Giving him the identity of his great-great uncle allowed Koch to create “a romantic in the 19th century mold of Wordsworth and Rousseau who comes up against the gritty realities of Tasmania through his association with an Irish convict girl, Kathleen, and with a tough ex-con Englishman who becomes his partner. It meant I could investigate how different values and culture might affect him.” Mitchel, a married man with children, had little contact with ordinary people and essentially despised them: Devereux, however, is changed by his experiences in a new world. That appeals to Banville, who sees Devereux as “a man who ceases to be a romantic hero and becomes a fully human being”.
Koch’s family connection to the novel doesn’t end with the fictionalised Devereux, whose sister, a maternal great-great grandmother from the Protestant Ascendancy, emigrated to Tasmania in 1840 (the same year her brother left Australia for American anonymity). Five years later, Koch’s other maternal great-great grandmother, an illiterate Catholic servant girl transported for stealing clothes, arrived: she became the starting point for the character Kathleen.
Tasmanian-born but now Sydney-based, Koch met Banville this week for a progress report. Already elated that “such a beautiful writer” was doing the script, he was even more “thrilled when Banville explained his intentions ... he’s doing it in depth, not a superficial approach in any way." Which given the book was 706 pages of densely crafted prose could be some challenge – or move any resultant film into Lord of the Rings-length territory. "It's really a matter of what you leave out,” Koch demurs, “and Banville is doing it along the lines I would."

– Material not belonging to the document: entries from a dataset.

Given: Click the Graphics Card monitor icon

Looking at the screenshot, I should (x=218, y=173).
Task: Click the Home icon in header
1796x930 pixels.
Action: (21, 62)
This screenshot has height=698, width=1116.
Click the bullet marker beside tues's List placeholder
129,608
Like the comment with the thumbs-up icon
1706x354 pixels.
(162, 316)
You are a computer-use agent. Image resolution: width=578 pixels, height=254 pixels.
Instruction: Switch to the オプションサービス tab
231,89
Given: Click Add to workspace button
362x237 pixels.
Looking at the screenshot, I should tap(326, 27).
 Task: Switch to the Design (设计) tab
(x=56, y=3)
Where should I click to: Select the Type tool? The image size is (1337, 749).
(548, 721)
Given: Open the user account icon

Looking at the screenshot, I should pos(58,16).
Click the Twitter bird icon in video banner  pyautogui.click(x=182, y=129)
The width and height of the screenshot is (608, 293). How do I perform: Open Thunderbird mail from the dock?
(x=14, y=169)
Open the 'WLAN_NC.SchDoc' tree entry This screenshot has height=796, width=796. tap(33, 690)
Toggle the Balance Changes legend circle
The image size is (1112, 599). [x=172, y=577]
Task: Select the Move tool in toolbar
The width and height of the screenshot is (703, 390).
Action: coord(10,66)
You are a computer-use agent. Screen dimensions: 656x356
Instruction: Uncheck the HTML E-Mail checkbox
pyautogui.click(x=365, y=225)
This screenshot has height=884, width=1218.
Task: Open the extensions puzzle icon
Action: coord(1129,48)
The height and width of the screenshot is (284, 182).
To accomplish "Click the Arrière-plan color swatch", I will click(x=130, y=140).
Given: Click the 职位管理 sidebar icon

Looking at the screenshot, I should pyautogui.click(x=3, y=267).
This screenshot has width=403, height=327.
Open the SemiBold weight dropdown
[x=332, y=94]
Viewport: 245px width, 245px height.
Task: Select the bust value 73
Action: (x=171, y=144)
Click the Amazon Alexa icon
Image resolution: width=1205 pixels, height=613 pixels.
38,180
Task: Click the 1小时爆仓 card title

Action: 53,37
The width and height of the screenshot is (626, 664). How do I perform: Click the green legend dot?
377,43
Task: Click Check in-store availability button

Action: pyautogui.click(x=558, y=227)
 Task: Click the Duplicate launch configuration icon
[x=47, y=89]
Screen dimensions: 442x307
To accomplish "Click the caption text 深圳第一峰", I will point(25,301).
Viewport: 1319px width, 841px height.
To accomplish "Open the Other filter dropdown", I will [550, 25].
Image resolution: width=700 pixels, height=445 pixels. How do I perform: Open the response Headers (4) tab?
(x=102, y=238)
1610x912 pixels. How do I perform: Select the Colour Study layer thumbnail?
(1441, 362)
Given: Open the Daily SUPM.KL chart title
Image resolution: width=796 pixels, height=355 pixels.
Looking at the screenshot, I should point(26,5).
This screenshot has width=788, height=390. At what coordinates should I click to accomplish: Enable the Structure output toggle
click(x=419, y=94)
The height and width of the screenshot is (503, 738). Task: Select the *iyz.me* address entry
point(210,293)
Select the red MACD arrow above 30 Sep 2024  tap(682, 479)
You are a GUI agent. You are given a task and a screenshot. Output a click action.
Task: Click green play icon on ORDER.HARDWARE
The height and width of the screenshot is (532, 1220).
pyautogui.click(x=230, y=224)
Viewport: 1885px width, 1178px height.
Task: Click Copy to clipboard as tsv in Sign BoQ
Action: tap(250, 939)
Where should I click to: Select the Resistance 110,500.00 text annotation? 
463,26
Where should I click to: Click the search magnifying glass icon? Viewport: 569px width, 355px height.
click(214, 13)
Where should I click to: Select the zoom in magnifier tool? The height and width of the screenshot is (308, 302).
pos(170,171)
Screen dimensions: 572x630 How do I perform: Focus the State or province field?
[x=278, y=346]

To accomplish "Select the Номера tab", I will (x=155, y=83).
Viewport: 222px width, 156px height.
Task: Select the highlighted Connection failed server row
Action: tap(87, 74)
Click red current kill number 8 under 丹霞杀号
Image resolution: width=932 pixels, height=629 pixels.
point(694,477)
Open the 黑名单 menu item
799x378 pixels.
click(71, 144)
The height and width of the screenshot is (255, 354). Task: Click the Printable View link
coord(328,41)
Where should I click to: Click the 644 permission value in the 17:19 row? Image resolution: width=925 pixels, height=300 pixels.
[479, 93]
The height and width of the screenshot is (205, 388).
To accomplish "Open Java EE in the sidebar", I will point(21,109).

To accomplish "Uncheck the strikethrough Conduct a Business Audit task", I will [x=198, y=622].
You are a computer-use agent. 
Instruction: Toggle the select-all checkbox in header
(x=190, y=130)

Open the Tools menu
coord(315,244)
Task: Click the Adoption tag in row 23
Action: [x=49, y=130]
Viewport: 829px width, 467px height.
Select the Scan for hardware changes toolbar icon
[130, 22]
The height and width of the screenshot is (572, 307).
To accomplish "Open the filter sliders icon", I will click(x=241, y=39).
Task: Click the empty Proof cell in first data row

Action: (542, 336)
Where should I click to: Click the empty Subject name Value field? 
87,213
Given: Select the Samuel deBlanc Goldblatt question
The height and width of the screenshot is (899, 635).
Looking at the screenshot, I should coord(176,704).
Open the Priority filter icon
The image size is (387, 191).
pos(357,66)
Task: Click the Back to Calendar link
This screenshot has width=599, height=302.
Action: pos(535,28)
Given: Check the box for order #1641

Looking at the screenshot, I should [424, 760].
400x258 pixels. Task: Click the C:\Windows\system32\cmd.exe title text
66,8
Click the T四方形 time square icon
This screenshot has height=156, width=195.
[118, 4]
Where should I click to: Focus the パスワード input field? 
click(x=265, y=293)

The omens, he suggests, are all optimistic: “Banville needs to finish the script then we can sign up an Australian director and tie in an international distributor. The only doubt really is whether it will be a movie or a mini-series.” Perhaps the easiest element might be the film score: Koch could keep that in the family … his son Gareth is a leading Australian classical guitarist.